Lui, il est à la masse : Je reviendrai sur ce sujet dans un autre post, mais depuis la guerre du Koweït, il faut bien se rendre compte que la Palestine n’est plus en odeur de sainteté dans les pétromonarchies…
Loin de là et c’est même l’une des raisons du triste sort des palestiniens de Gaza qui n’ont plus d’autres solutions que de se soumettre à aux diktats iraniens via le Hamas.
On peut donc s’attendre à ce que la propagande du Kremlin instrumentalise les victimes civiles collatérales d’une intervention militaire israélienne à Gaza pour relativiser les crimes de guerre perpétrés par l’armée russe en Ukraine…

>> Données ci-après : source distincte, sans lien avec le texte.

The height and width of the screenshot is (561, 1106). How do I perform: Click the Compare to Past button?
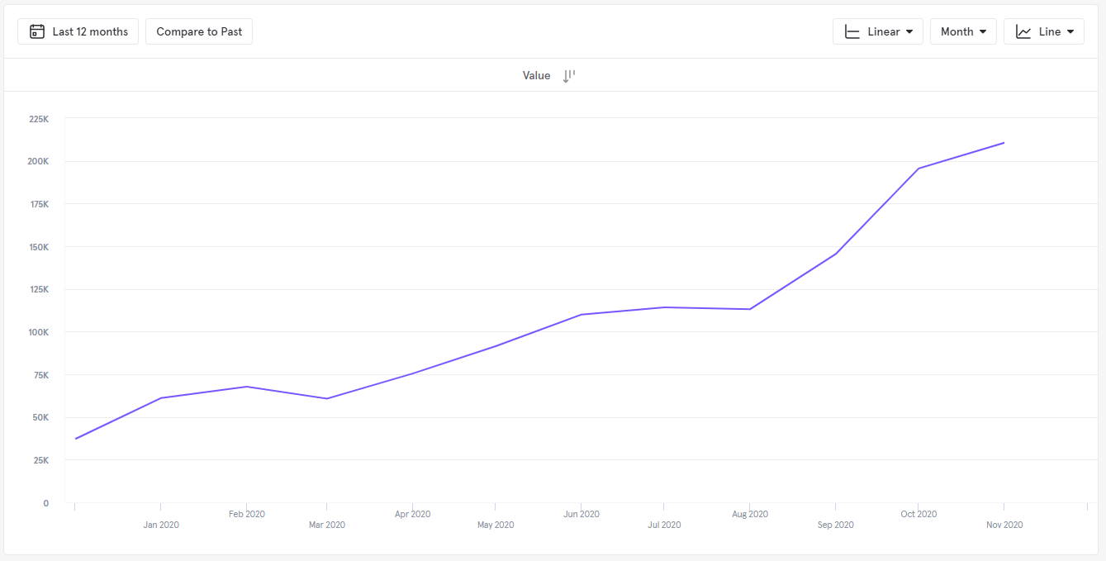(199, 31)
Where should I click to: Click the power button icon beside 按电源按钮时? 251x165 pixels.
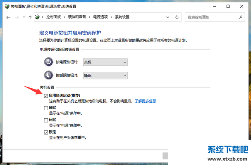[49, 62]
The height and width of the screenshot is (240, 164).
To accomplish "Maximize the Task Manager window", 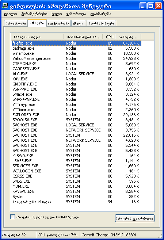I will 150,6.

Elle va d’ailleurs plus loin en risquant une comparaison avec les accords de Minsk, qui promettaient un statut spécial au Donbass, resté lettre morte, tout comme les résolutions de l’ONU sur la Palestine, et en accusant directement Washington.
La petite voix de Moscou…
Dans cette hypothèse, on peut en conclure que la priorité de « Poux-tine » est de détourner l’attention et des ressources occidentales de l’Ukraine et cette stratégie s’inscrit dans la résurgence des tensions dans de nombreuses régions, Afrique, Azerbaïdjan/Arménie, Serbie/Kosovo, Israël/Hamas, voir dans le canal de Formose.

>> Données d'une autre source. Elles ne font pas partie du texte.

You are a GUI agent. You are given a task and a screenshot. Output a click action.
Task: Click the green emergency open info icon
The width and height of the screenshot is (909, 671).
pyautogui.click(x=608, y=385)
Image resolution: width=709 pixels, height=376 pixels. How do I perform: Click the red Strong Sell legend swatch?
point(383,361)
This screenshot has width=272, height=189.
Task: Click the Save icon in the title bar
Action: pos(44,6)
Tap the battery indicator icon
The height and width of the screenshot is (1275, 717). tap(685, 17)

Au constat des média occidentaux sur une lassitude des opinions à l’égard du conflit ukrainien s’ajoute le calcul de certains milieux politiques, qui souhaiteraient que l’attention se déplace vers un nouveau foyer de crise. Or, en Ukraine comme en Israël, le contexte intérieur est favorable à un conflit prolongé.
Le facteur temps semble devenir décisif, si les affrontements se prolongent, le flux d’armements en direction de Kiev risque de se tarir et l’armée ukrainienne sera contrainte d’adopter une posture défensive pour conserver ses gains territoriaux.
Bref, si l’Otan veut épuiser la « Russie éternelle », « Poux-tine » n’a d’autre ressource que d’épuiser l’Otan…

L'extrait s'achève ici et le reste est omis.